ART: ARM64: Support DotProd SIMD idiom.

Implement support for vectorization idiom which performs dot
product of two vectors and adds the result to wider precision
components in the accumulator.

viz. DOT_PRODUCT([ a1, .. , am], [ x1, .. , xn ], [ y1, .. , yn ]) =
                 [ a1 + sum(xi * yi), .. , am + sum(xj * yj) ],
     for m <= n, non-overlapping sums,
     for either both signed or both unsigned operands x, y.

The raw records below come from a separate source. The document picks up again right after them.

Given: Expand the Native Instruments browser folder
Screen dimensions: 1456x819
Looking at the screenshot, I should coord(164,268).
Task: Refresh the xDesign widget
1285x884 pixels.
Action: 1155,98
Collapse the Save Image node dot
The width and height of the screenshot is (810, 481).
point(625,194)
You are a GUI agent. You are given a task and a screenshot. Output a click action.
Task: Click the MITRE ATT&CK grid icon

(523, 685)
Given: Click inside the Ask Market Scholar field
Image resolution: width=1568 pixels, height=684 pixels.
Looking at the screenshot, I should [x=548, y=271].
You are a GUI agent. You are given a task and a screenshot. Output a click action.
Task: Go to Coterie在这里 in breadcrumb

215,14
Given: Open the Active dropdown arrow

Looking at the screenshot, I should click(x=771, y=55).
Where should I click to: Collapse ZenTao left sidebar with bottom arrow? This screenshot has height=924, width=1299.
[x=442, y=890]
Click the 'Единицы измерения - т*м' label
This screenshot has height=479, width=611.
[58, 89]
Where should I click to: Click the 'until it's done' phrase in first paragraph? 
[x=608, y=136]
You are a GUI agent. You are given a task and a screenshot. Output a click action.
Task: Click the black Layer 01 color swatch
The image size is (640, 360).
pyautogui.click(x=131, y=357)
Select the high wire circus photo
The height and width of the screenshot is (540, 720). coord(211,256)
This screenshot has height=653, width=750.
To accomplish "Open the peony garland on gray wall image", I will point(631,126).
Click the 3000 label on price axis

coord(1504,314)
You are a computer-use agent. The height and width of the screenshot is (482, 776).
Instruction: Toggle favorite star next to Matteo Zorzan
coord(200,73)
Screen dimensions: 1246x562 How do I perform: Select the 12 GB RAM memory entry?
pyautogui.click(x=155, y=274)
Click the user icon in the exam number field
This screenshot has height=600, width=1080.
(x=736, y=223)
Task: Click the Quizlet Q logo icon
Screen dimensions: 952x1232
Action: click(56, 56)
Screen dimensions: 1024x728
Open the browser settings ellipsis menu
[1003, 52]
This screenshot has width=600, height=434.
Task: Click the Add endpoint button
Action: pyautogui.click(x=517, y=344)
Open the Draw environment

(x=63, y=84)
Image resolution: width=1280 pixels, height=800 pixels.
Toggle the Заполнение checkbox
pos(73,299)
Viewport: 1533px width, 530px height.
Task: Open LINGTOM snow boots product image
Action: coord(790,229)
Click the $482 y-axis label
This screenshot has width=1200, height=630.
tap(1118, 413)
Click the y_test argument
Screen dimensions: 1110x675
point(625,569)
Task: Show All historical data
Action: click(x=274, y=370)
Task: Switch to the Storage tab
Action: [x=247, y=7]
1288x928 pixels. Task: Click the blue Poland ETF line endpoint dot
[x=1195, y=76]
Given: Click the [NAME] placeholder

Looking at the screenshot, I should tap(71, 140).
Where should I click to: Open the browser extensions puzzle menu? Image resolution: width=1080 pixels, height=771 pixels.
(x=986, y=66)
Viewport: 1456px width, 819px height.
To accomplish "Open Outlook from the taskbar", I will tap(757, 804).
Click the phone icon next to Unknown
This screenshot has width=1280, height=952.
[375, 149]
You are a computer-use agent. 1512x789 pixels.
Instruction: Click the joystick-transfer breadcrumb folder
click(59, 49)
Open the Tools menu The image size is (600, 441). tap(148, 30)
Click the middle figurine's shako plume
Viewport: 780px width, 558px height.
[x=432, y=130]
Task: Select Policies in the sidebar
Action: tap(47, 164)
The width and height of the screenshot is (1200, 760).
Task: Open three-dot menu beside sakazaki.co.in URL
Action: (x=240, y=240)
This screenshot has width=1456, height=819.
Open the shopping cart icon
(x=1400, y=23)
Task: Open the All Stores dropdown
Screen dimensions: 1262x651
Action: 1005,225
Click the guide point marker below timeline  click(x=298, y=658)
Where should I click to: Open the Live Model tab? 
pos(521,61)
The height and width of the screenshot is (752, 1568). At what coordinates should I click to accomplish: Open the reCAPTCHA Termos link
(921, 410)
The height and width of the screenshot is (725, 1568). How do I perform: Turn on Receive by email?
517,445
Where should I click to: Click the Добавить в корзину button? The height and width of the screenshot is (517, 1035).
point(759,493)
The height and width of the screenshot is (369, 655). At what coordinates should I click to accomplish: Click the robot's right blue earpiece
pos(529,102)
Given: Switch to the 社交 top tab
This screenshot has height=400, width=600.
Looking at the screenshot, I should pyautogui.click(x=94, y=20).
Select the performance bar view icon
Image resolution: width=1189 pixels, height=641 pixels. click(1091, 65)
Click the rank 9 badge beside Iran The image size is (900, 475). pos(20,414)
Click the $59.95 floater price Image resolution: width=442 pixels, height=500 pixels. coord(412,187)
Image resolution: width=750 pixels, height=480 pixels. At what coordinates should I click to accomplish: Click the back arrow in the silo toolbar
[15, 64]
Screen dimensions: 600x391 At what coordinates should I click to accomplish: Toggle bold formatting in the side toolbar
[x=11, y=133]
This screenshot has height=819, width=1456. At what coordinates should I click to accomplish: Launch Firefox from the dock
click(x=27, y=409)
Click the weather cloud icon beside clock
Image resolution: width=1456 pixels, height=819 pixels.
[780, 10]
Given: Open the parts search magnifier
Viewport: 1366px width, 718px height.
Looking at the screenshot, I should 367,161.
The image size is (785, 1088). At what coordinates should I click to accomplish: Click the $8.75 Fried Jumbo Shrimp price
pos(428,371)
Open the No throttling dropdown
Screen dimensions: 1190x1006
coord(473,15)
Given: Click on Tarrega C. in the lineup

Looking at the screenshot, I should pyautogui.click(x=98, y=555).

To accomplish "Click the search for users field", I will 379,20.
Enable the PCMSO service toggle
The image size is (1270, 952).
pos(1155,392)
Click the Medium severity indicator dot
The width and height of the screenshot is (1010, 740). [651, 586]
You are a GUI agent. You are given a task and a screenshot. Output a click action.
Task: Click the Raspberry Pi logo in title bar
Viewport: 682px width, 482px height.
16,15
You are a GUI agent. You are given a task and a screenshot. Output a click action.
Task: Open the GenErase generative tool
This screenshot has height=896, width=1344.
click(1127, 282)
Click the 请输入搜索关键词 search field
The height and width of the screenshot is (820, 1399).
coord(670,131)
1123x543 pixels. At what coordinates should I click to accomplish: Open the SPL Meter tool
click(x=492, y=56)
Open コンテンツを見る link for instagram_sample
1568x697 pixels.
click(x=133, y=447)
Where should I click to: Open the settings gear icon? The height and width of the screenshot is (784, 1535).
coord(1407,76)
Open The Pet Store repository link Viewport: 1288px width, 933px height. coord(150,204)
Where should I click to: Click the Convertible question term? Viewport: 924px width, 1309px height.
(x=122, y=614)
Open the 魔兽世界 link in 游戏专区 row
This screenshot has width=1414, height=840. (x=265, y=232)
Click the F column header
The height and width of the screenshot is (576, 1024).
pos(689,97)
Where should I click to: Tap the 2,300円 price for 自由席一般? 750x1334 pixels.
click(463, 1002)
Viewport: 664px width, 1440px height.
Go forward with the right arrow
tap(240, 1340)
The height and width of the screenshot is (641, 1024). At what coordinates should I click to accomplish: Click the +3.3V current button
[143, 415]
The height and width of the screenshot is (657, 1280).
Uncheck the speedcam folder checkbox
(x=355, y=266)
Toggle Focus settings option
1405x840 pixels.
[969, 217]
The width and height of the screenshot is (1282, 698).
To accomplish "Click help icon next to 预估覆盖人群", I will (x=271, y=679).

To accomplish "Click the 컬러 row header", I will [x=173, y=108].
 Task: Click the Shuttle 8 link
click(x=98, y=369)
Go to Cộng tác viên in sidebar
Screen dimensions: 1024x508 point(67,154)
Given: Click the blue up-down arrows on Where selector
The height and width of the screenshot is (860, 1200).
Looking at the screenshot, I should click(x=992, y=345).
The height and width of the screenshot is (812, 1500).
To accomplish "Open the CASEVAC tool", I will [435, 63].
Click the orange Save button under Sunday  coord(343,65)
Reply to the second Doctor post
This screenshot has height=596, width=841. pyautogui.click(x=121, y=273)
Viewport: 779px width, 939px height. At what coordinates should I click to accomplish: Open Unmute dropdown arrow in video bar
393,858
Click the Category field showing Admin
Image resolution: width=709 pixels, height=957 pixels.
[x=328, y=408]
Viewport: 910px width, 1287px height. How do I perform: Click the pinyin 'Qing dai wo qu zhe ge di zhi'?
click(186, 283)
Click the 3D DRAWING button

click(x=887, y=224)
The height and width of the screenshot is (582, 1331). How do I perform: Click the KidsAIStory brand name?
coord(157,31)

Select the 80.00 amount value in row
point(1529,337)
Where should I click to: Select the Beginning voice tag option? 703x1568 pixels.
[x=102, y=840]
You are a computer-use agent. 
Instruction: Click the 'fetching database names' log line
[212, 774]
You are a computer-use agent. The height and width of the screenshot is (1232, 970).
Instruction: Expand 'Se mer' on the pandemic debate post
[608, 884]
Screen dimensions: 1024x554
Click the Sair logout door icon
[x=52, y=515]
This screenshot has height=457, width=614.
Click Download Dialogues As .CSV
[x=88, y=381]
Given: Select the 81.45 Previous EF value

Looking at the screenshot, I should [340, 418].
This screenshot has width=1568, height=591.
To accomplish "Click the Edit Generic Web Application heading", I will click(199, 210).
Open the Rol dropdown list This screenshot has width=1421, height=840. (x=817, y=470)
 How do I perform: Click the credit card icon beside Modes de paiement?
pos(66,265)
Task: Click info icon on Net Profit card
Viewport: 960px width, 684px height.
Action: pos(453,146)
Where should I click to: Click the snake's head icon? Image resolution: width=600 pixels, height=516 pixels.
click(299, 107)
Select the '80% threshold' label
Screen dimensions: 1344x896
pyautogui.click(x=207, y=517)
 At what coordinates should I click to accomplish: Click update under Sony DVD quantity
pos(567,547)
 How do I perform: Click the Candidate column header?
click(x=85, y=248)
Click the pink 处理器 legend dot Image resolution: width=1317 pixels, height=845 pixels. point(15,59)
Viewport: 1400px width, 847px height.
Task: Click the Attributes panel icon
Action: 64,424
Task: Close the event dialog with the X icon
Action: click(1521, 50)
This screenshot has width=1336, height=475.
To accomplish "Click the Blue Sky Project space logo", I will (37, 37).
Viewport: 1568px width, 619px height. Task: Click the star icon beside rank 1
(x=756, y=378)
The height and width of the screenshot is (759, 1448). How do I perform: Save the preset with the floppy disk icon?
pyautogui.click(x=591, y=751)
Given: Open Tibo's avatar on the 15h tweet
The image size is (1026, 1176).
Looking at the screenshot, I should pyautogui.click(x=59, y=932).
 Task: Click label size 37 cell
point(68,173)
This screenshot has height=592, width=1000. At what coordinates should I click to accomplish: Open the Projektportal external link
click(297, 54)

The patch shows up to 7x performance improvement on a micro
benchmark on Cortex-A57.

Test: 684-checker-simd-dotprod.
Test: test-art-host, test-art-target.

Change-Id: Ibab0d51f537fdecd1d84033197be3ebf5ec4e455
diff --git a/compiler/optimizing/loop_optimization.h b/compiler/optimizing/loop_optimization.h
index 2b202fd..1a842c4 100644
--- a/compiler/optimizing/loop_optimization.h
+++ b/compiler/optimizing/loop_optimization.h
@@ -82,6 +82,7 @@
     kNoReduction     = 1 << 9,   // no reduction
     kNoSAD           = 1 << 10,  // no sum of absolute differences (SAD)
     kNoWideSAD       = 1 << 11,  // no sum of absolute differences (SAD) with operand widening
+    kNoDotProd       = 1 << 12,  // no dot product
   };
 
   /*
@@ -217,6 +218,11 @@
                          bool generate_code,
                          DataType::Type type,
                          uint64_t restrictions);
+  bool VectorizeDotProdIdiom(LoopNode* node,
+                             HInstruction* instruction,
+                             bool generate_code,
+                             DataType::Type type,
+                             uint64_t restrictions);
 
   // Vectorization heuristics.
   Alignment ComputeAlignment(HInstruction* offset,